Machine Learning Could Lead to True Music Search EnginePandora is a nifty music radio service with a killer feature: it can predict which songs you will like and which you will loathe. The company did this by hiring professional music classifiers to come in and tag each and every song in its library with information about the music’s tempo, vocals, structure and personality.
Its a nifty trick, and one that could and should be generalized, but hiring all those professionals costs a lot of money.
Thanks to new research, however, we might soon see the rise of a true music search engine. A search engine that can take any song and provide a list of related songs based on arbitrary metrics.
The University of California wanted to know if a group of untrained, unpaid volunteers could tag music as well as paid professionals, with the goal of getting a sample of tagged music for a computer to learn off of. And they found that, yes, unpaid music lovers can do it just as well.
Combine this with a computer designed to learn from these samples and you have automatic tagging of songs. With that automatic tagging comes the ability to search for songs with a simple query, for example “‘funky’ or ‘laid-back’ ‘folktronica’”.

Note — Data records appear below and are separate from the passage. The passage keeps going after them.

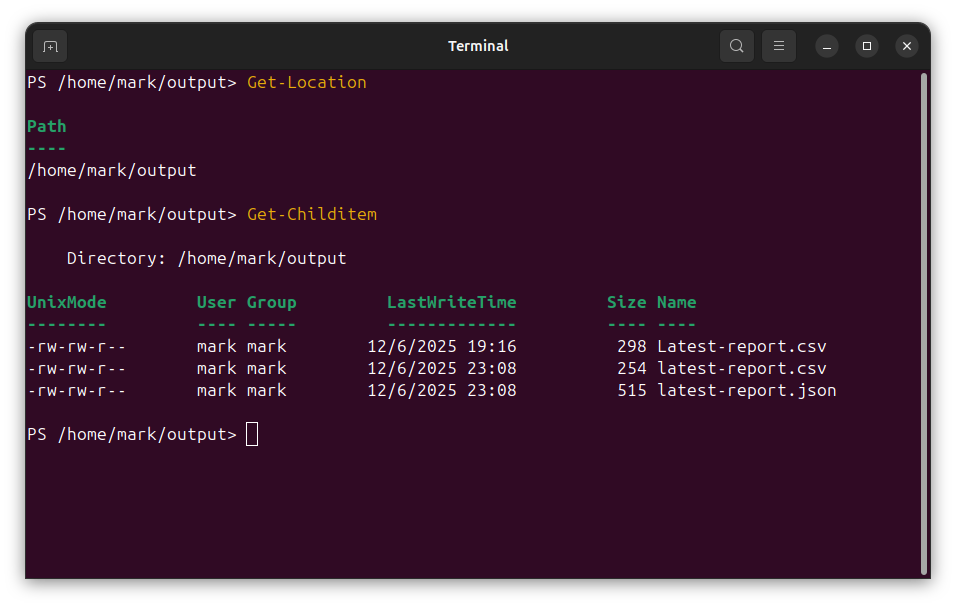Click the UnixMode column header
Viewport: 956px width, 607px height.
66,302

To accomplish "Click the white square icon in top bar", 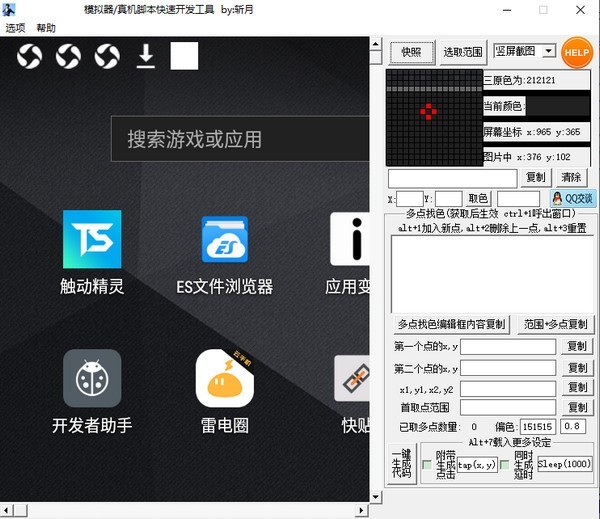I will tap(184, 56).
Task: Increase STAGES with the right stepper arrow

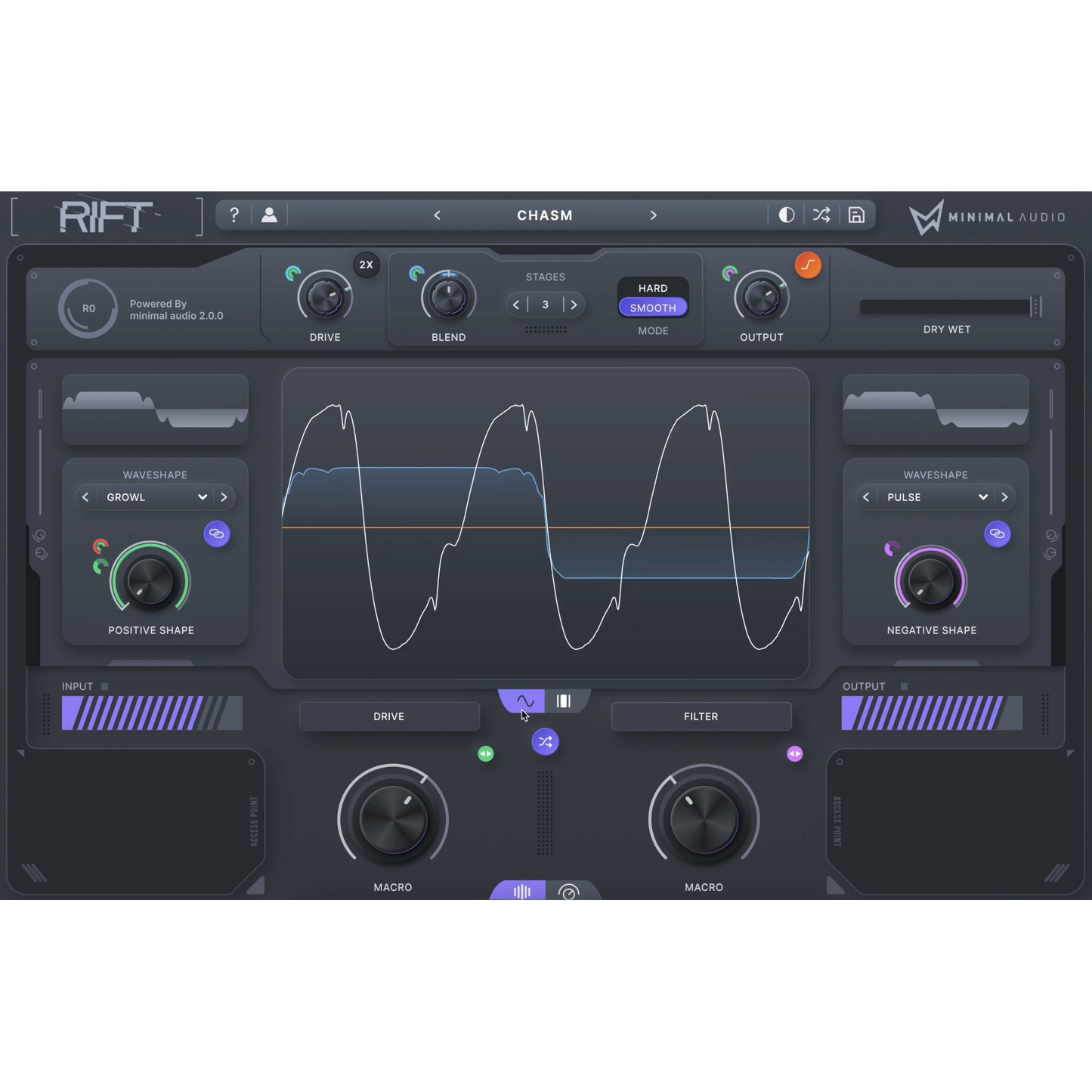Action: click(x=574, y=305)
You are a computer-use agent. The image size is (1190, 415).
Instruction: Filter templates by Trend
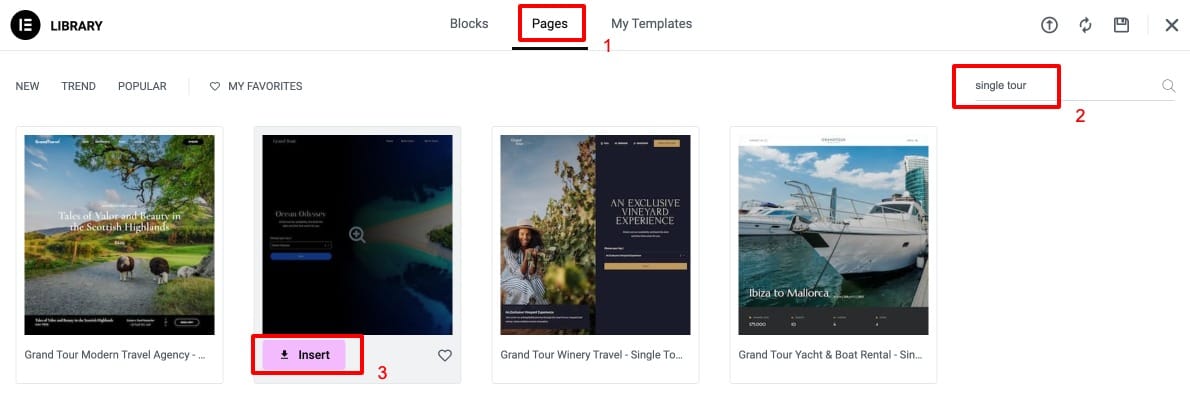coord(78,86)
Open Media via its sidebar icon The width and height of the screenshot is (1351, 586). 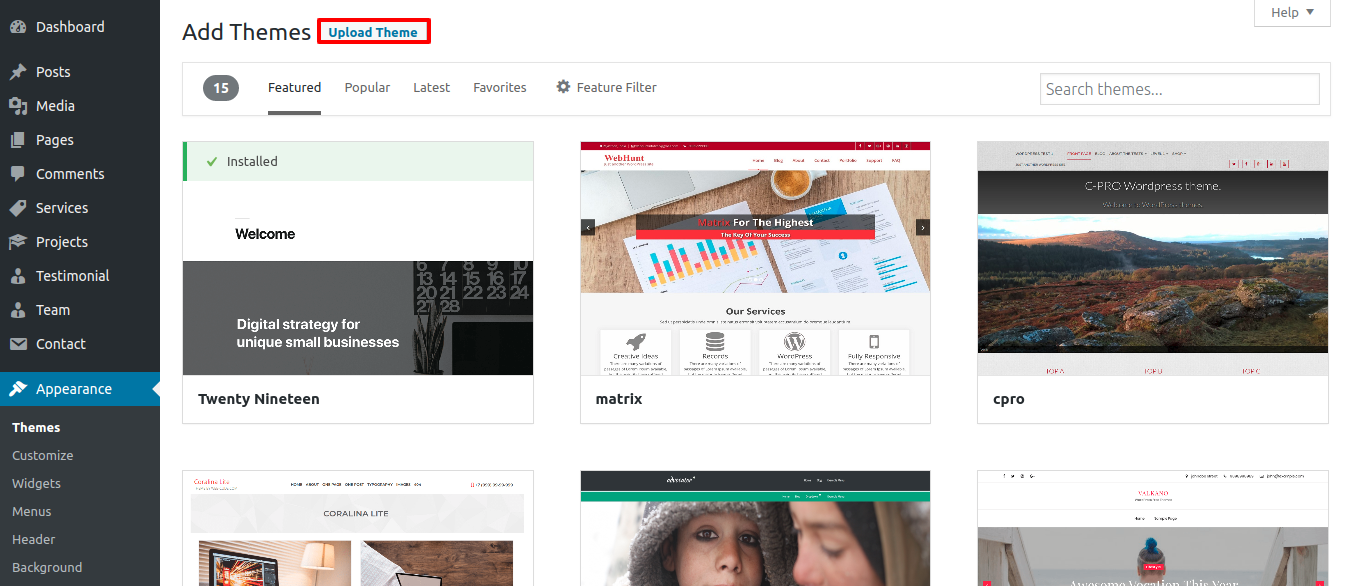coord(18,106)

The real question is how to get people to tag songs like this. The easiest solution: gamification of the process. Through simple reward mechanisms, players are encouraged to keep tagging music until most of the music on the web is covered. What’s more, the authors of the paper made it possible for the computer controlling the data collection to alter the games based on what they had learned. As things keep going, the computer learns what it should be asking the players to get better tags.
Said Gert Lanckriet, a professor of electrical engineering at the UC San Diego Jacobs School of Engineering and lead author on the paper,
"It's like a baby. You teach it a little bit and the baby comes back and asks more questions."